TO DO - Look below for the line with "Viewport: 788px width, 560px", then repeat it and all lines after it, exactly, minus any pictures.

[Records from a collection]

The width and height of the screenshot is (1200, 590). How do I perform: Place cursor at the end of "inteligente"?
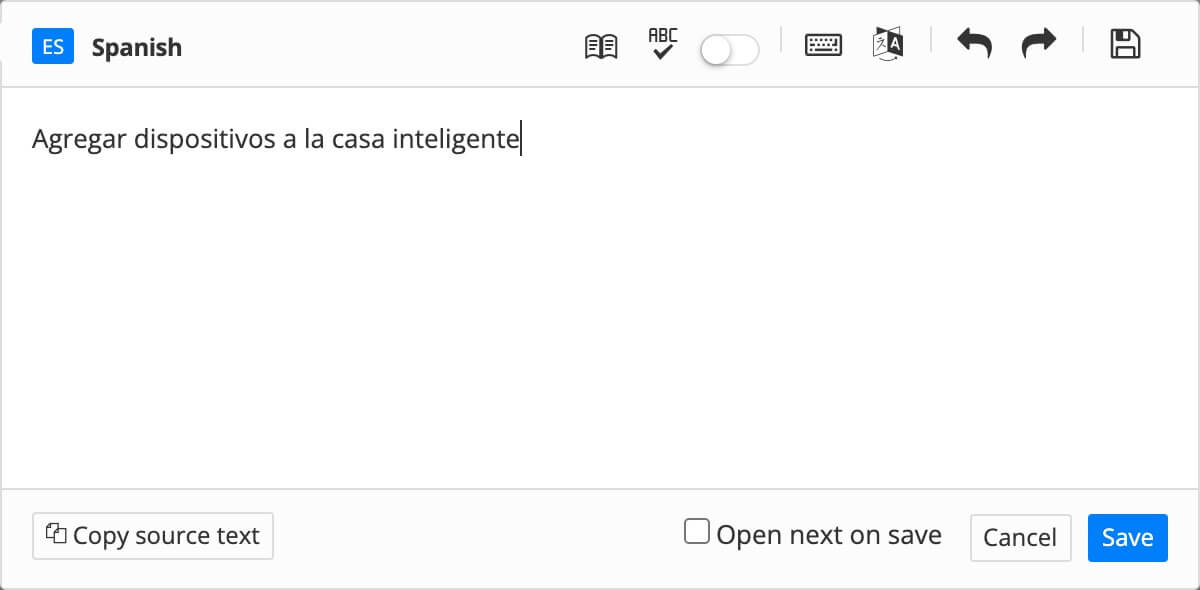point(520,140)
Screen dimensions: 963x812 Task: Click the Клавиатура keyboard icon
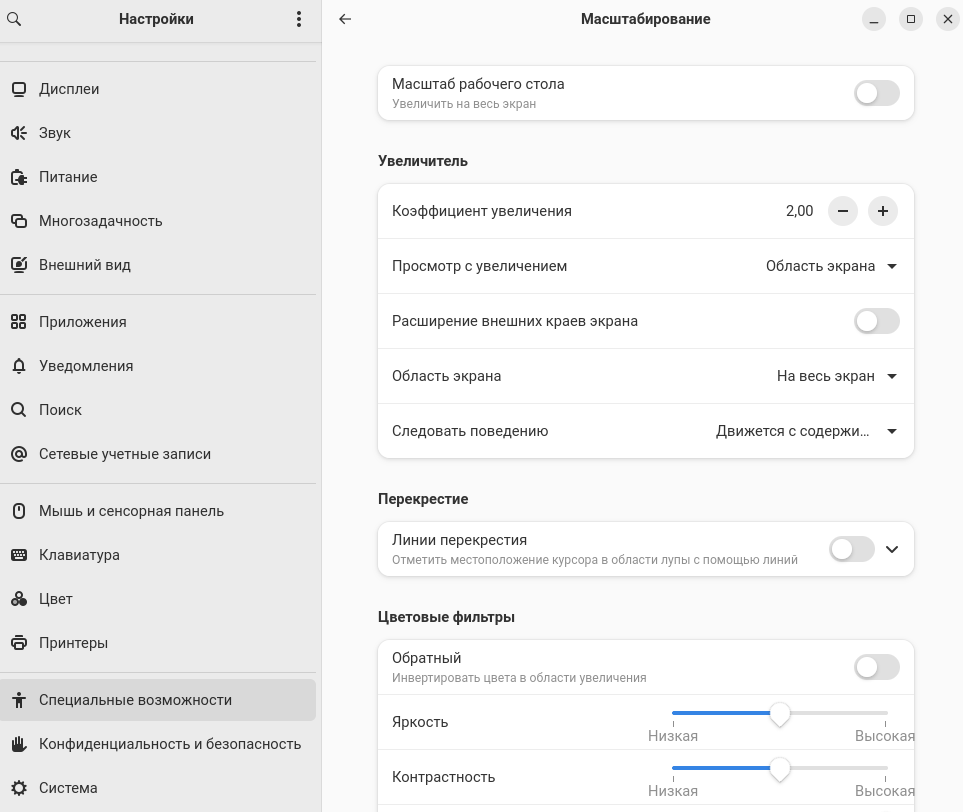click(18, 555)
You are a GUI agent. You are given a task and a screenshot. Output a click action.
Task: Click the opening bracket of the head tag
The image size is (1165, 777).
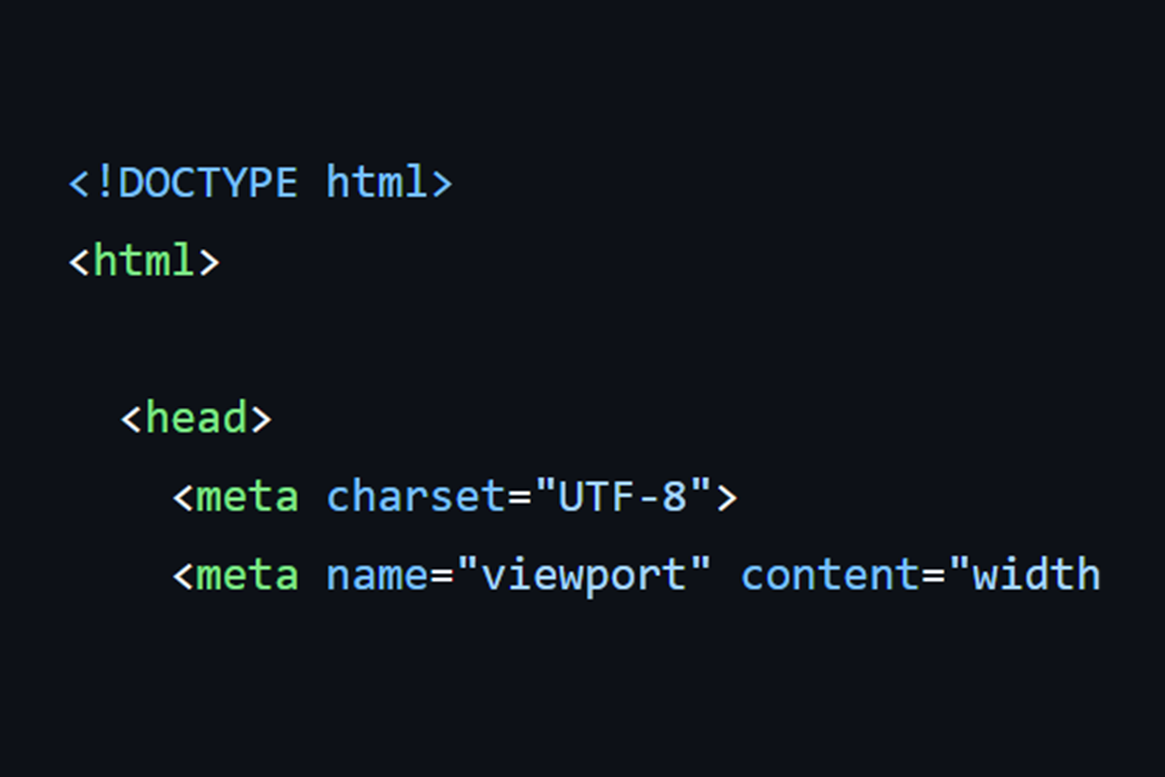(131, 419)
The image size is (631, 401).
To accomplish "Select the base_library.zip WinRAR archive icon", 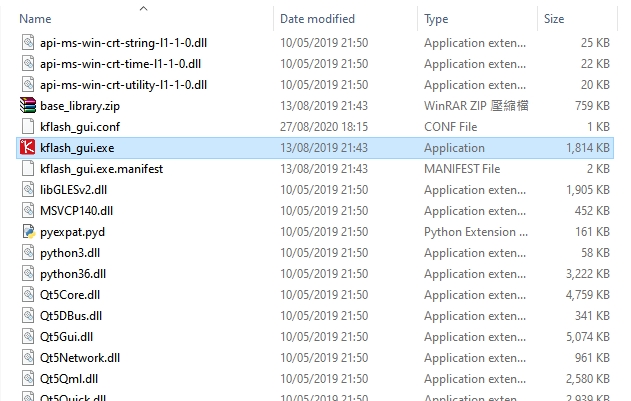I will point(27,106).
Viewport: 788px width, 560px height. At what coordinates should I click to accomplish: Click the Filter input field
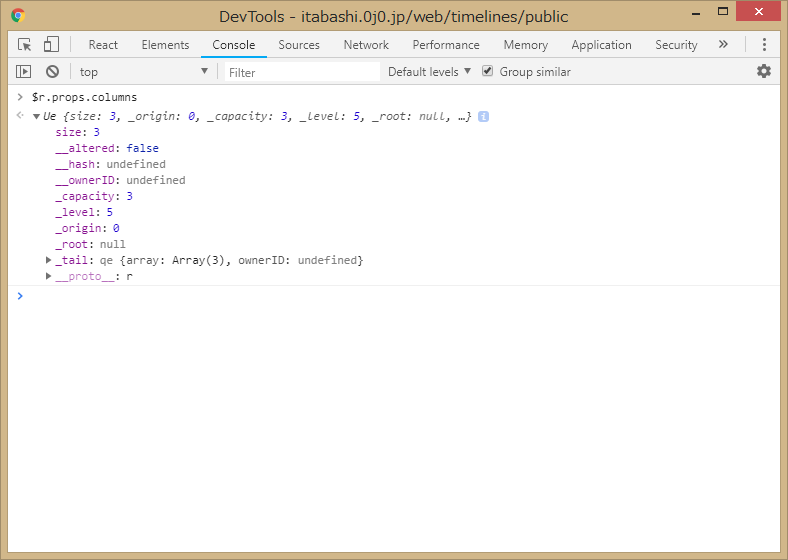[x=300, y=72]
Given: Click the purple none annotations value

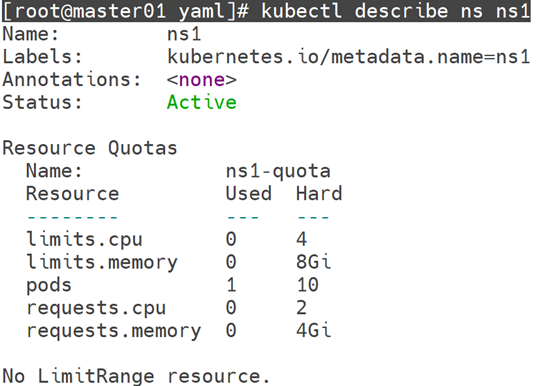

EXPECTED ANSWER -
Viewport: 788px width, 560px height. At what coordinates should I click to accomplish: Click the Filter input field
[x=300, y=72]
Given: Click the purple none annotations value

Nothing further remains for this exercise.